Texte fourni:
☆ ☆ ☆ ☆ ☆ ☆ ☆

Les œuvres d’arts, on peut les trouver facilement au Centre culturel Jacques Aka. Il y a quelqu’un que j’ai responsabilisé à ce niveau. Pour les œuvres littéraires, on les retrouve dans les librairies notamment la librairie Delon, la librairie de France, ici, à Bouaké et à la librairie Carrefour Cocody Saint Jean-Abidjan.
- En termes de retombées financières, qu’est-ce vous pouvez dire concernant ces expositions?
Les retombées ne répondent pas pour le moment à nos attentes. C’est une activité qui se déroule uniquement qu’à Bouaké. C’est maintenant que le public commence à s’approprier, donc les retombées financières ne sont pas encore au rendez-vous. Ce sont des dépenses que nous faisons plus mais ça fait plaisir de voir plus de monde. L’engouement nous rassure parce que cette année, il y a eu plus de visiteurs.
- A travers le thème de cette année, « immigration clandestine », qu’est-ce que vous voulez faire passer comme message ?
Le message essentiel, c’est de dire à la jeunesse de rester. C’est un thème que mon équipe et moi avons choisi qui fait l’actualité ! Voilà que nos frères qui sont en Tunisie sont rapatriés. Le message que je voulais faire passer, c’est qu’on peut rester là. La jeunesse doit rester ici. Et apprendre à être patiente. Le problème majeur au niveau de la jeunesse, on veut tout avoir tout suite. Généralement ceux qui font ce genre de périple, ils dépensent de l’argent ! C’est au moins un million de F CFA ! Ce million peut servir à créer quelque chose. Je dis souvent aux jeunes, quand une ville ne te réussit pas, tu vas dans une autre ville. Tu n’es pas obligé de quitter le pays. Avec le million que tu as, si tu es par exemple un menuisier, tu as tout fait à Bouaké que ça ne va pas, tu peux aller t’installer à Daloa pour recommencer.
- Est-ce que l’artiste Madouba dispose d’un atelier où il peint ses tableaux ?
Non pour le moment mais c’est en projet. Madouba peint partout, à la maison, au salon, à la terrasse, sous les arbres, dans mon officine. Atelier, galerie, tout ça, je souhaite avoir. Je rêve d’avoir un atelier de travail, une galerie, un centre pour former les plus jeunes.
- Est-ce que votre bref passage à l’INSAAC vous a laissé un goût d’inachevé ?

☆ ☆ ☆ ☆ ☆ ☆ ☆

[Éléments d'un jeu de données]

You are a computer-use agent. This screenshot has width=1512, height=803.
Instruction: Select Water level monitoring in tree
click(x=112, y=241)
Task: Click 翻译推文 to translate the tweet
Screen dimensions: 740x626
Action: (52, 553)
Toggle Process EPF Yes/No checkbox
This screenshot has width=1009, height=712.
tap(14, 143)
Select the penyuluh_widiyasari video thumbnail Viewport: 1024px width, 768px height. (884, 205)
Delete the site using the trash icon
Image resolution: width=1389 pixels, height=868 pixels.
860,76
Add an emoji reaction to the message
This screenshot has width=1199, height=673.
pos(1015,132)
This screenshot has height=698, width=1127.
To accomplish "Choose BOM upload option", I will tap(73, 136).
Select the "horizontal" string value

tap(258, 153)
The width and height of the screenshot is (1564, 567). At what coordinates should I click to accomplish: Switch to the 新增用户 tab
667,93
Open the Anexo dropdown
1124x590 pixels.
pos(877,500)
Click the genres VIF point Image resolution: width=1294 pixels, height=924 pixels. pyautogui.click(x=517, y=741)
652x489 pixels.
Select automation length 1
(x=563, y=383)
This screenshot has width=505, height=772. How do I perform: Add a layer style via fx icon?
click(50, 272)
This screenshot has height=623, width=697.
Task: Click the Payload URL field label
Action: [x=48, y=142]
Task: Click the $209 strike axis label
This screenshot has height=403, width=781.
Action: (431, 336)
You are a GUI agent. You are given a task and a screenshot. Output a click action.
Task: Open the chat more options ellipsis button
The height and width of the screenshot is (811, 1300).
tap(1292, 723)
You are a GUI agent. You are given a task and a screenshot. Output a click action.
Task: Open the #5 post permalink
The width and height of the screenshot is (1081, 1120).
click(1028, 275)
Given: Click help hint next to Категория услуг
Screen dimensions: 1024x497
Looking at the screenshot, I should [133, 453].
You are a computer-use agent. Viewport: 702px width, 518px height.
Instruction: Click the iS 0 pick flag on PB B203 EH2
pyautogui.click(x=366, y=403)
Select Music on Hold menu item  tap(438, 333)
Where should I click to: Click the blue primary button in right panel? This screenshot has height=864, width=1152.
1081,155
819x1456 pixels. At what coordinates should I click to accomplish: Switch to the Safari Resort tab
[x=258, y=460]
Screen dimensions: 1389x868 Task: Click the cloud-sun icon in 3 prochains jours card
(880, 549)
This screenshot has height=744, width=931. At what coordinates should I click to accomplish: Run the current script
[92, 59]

☆ ☆ ☆ ☆ ☆ ☆ ☆

Consigne: Restituez sans modification le passage de l'entretien allant de « - Est-ce que l’artiste » à « goût d’inachevé ? ».

Réponse attendue:
- Est-ce que l’artiste Madouba dispose d’un atelier où il peint ses tableaux ?
Non pour le moment mais c’est en projet. Madouba peint partout, à la maison, au salon, à la terrasse, sous les arbres, dans mon officine. Atelier, galerie, tout ça, je souhaite avoir. Je rêve d’avoir un atelier de travail, une galerie, un centre pour former les plus jeunes.
- Est-ce que votre bref passage à l’INSAAC vous a laissé un goût d’inachevé ?